The Outsider by Jane Casey; White City by Dominic Nolan; The Sequel by Jean Hanff Korelitz; The Fate of Mary Rose by Caroline Blackwood; Ink Ribbon Red by Alex Pavesi

The Outsider by Jane Casey (Hemlock, £8.99)
Tangentially related to Casey’s series featuring police officers Maeve Kerrigan and Josh Derwent, The Outsider focuses on Maeve’s former lover, the undercover police officer Rob Langton. When his prompt action helps to save the life of the crime boss he is tailing, Rob finds himself at the heart of a notorious criminal family. Patriarch Geraint Carter likes to keep people close, and his luxurious country mansion is inhabited by his adult children and their spouses, as well as senior staff members. It’s a macho world where the women, particularly the cowering wife of Geraint’s violent cokehead son Bruno, are essentially captives, and where Rob must continually prove his loyalty.
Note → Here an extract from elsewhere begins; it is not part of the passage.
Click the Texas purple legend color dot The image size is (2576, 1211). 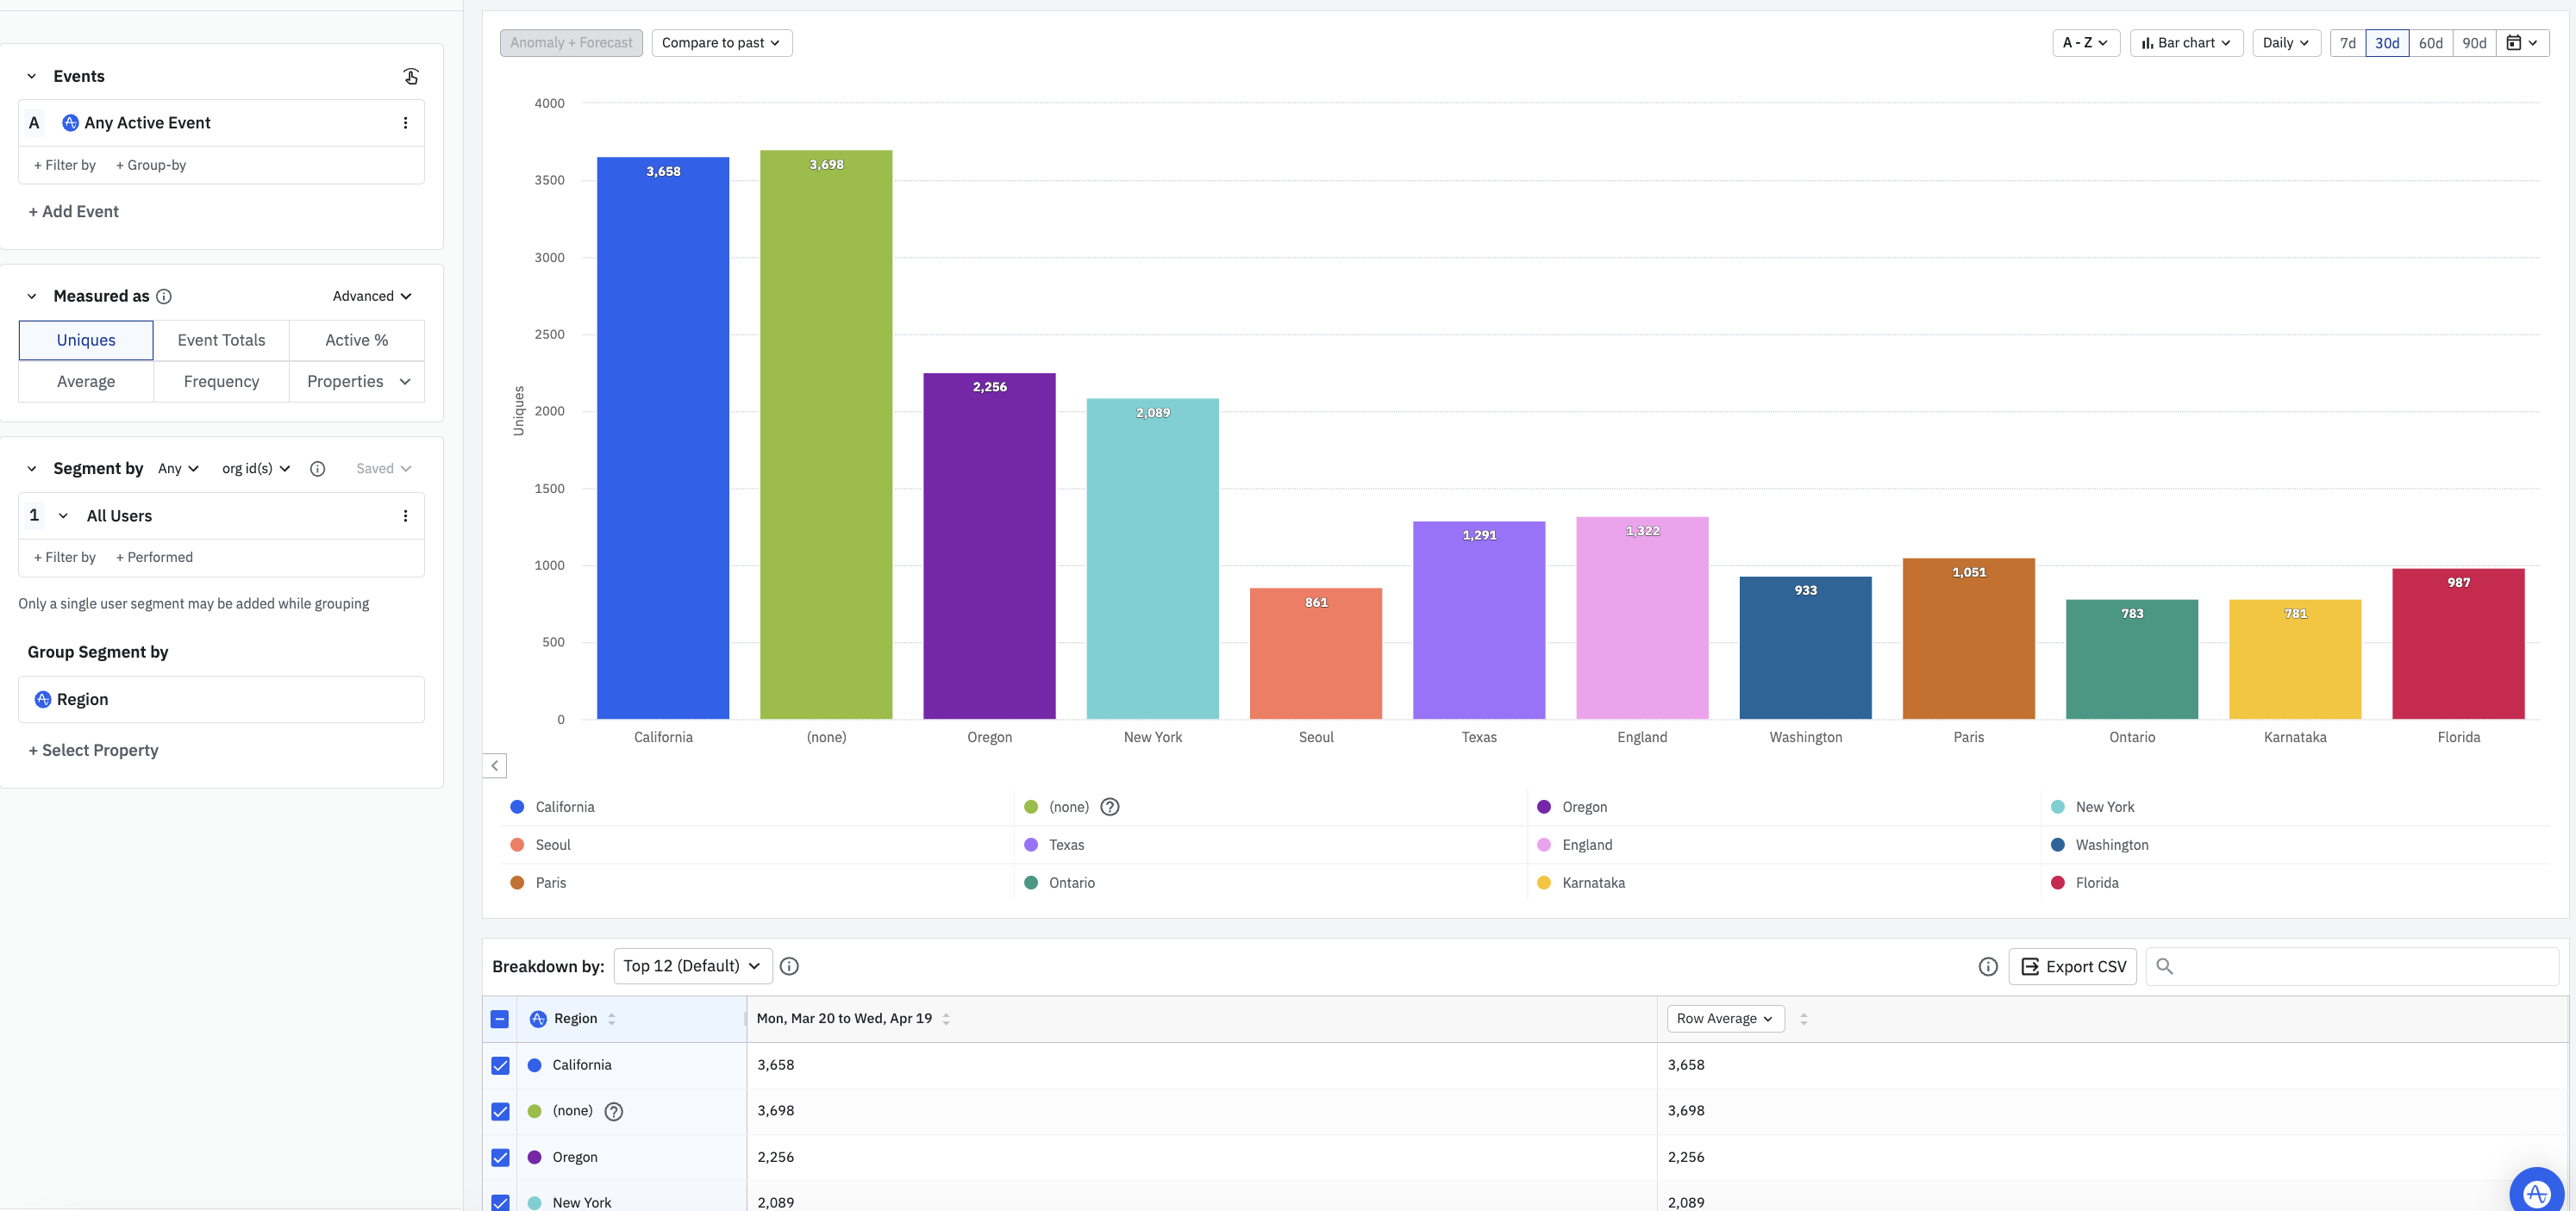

This becomes increasingly difficult when Geraint joins forces with powerful rightwing conspirators intent on stirring up anti-immigrant sentiment by causing carnage in a public place – and the more Rob knows, the more danger he’s in if he’s rumbled … Pacy, gripping and tightly plotted, this book works both as a standalone and as a way into Casey’s excellent series.

White City by Dominic Nolan (Headline, £20)
Dog-whistle politics and undercover policing were quite as dangerous in 1952 as they are today, as Dave Lander, who reports to the flying squad while working for the gangster Billy Hill, discovers when he becomes embroiled in the latter’s plot to rob a mailvan in the West End. The “Eastcastle Street job” actually took place – the stolen money, which would be worth about £10m today, was never recovered, and nobody was ever charged – as did the Notting Hill race riots of 1958, which form the background to the book’s second half. Billy Hill, like many of the characters in this superb evocation of a postwar London struggling to emerge from the ruins, really existed. The slum landlord Peter Rachman, socialite Lady Docker, crime reporter Duncan Webb and many more rub shoulders with the invented characters as Nolan deftly intertwines Lander’s narrative with that of Addie, whose Jamaican postman father goes missing after the heist, and disillusioned Notting Dale-dweller Claire, whose husband disappears at the same time.